Just over one year ago, I joined the OpenStreetMap Foundation (OSMF) with the goal of enhancing the reliability and security of the technology and infrastructure that underpins OpenStreetMap. Throughout the past year, I have worked closely with the Operations Working Group, a dedicated team of volunteers. Together, we have made significant progress in improving our processes and documentation, ultimately strengthening our collective effectiveness. I am immensely grateful for the support and collaboration within this group, and I am delighted to witness the remarkable strides we have taken in building a solid foundation for the future of OpenStreetMap.

I’ll go into a little detail below about what’s transpired. At a high level, I made it easier to manage deployment of the software running on our servers; hardened our network infrastructure through better redundancy, monitoring, access, and documentation; grew our use of cloud services for tile rendering, leveraging a generous AWS sponsorship; improved our security practices; refreshed our developer environments; and last but definitely not least, finalised migration of 16 years of content from our old forums to our new forums.

If you want to hear more from me over the course of the work last year, check out my talk at State of the Map 2022 and my interview on the GeoMob podcast. And I’d love to hear from you, email me at osmfuture@firefishy.com.

2022-2023 Site Reliability Details

Managing software on our servers

Containerised small infrastructure components (GitHub Actions for building)

I have containerised many of our small sites which were previously built using bespoke methods in our chef codebase as part of the “Configuration as code” setup. Moved the build steps to Github Actions. Setup a base for any future container (“docker”) based projects going forward. These are our first container / docker based projects hosted on OSMF infrastructure.

Our chef based code is now simpler, more secure and deploys faster.

Improved chef testing (ops onboarding documentation)

We use chef.io for infrastructure (configuration) management of all our servers and the software used on them. Over the last year the chef test kitchen tests have been extended and now also work on modern Apple Silicon machines. The tests now reliably run as part of our CI / PR processes.
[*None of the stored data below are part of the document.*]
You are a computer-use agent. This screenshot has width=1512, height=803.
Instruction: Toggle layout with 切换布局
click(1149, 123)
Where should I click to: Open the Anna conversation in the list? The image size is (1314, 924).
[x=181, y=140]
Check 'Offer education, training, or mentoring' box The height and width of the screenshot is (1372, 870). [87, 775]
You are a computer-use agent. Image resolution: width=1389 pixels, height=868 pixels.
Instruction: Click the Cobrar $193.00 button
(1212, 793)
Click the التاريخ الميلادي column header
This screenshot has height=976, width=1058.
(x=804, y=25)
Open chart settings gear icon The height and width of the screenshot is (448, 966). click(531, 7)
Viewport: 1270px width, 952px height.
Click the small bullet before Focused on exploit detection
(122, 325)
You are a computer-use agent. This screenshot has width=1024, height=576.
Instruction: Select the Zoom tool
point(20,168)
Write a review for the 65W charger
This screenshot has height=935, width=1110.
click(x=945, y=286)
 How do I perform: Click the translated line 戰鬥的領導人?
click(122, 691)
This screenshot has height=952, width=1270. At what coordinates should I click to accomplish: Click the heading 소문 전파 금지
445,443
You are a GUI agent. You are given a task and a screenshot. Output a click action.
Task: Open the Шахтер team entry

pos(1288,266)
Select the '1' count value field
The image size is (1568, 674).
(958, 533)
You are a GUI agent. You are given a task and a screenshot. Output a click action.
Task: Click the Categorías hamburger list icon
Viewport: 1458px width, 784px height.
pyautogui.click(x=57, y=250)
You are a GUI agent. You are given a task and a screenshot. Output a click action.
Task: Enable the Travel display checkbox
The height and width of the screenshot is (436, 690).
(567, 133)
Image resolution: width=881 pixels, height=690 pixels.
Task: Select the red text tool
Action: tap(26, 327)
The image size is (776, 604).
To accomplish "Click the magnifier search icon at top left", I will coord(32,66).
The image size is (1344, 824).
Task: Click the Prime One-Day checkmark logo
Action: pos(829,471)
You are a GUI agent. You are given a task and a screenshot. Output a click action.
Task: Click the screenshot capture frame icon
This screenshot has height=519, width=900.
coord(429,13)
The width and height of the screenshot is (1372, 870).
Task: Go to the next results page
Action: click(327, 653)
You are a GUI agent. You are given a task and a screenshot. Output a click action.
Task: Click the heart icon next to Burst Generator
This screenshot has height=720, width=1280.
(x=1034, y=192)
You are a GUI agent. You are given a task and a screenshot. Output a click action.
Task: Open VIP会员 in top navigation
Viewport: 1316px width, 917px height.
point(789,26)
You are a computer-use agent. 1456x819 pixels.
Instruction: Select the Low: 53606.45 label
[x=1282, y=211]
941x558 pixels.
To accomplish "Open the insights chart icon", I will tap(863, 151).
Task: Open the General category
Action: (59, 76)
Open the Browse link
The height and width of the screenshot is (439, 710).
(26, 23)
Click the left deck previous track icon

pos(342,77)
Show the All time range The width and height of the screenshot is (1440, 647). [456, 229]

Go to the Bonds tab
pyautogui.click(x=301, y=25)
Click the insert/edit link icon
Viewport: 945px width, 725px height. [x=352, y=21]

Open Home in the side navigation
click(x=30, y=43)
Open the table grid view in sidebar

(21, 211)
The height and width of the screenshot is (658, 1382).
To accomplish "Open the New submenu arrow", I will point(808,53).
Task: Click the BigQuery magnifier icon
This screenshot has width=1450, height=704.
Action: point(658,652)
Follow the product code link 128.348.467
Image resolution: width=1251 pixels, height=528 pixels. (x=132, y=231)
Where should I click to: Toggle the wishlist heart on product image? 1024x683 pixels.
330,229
The tests add quality control and assurance to the changes we make. Adding ARM support was easier to add because we could use test kitchen before moving onto ARM server hardware.

Having reliable tests should help onboard new chef contributors.

Hardened our network infrastructure

Network Upgrades @ AMS (New Switches, Dual Redundant Links, Dublin soon)

Our network setup in Amsterdam was not as redundant as it should have been. The Cisco Small Business equipment we used we had out-grown. We had unexpected power outages due to hardware issues. The equipment was also limiting future upgrades. The ops group decided to replace the hardware with Juniper equipment which we had standardised on at the Dublin data centre. I replaced the equipment with minimal downtime in a live environment (<15mins).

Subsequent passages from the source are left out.